Das Lebensende und das Sterben machen uns als Mitmenschen oft hilflos, wir möchten am liebsten mit diesem Thema nicht konfrontiert werden. Es ist einfach schmerzlich, wenn es Angehörigen, Freunden, Nachbarn so schlecht geht, dass der Tod absehbar ist und man sich dann in dieser emotionalen Ausnahmelage damit befassen muss. Obwohl die meisten Menschen sich wünschen, zu Hause zu sterben, stirbt der größte Teil der Bevölkerung in Krankenhäusern und Pflegeheimen. Deshalb ist es gut, auch auf diese Situation vorbereitet zu sein. Aus diesem Grund bietet der Caritasverband in Zusammenarbeit mit dem "Malteser Hilfsdienst" kostenlose "Letzte-Hilfe-Kurse an". Die Moderation dieser Kurse erfolgt von geschulten Kursleitungen.
Die ersten Kurse finden am 16. und 23. Juli, jeweils von 19 bis 20.30 Uhr im katholischen Pfarrzentrum Wonfurt sowie am 17. Juli von 18.30 bis 22 Uhr im Pfarrzentrum Ebern statt.
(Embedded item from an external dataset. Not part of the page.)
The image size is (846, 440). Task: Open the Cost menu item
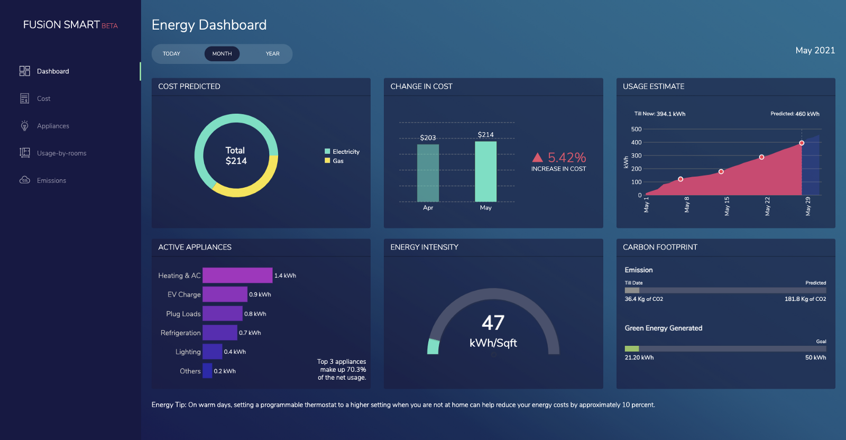[44, 99]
Die Anmeldung erfolgt über die jeweiligen Pfarrämter, in Wonfurt unter Telefon 09521/8139 oder per E-Mail an pfarrei.wonfurt@bistum-wuerzburg.de, in Ebern unter der Rufnummer 09531/94270-0, E-Mail an pfarrei.ebern@bistum-wuerzburg.de.


Sterben als Teil des Lebens

Die Kurse vermitteln das "Kleine 1x1 der Sterbebegleitung" - das Umsorgen von schwerkranken und sterbenden Menschen am Lebensende. Sie richten sich an alle Menschen, die sich über die Themen rund um das Sterben, Tod und Palliativversorgung informieren wollen. Im Kurs wird über die Normalität des Sterbens als Teil des Lebens gesprochen.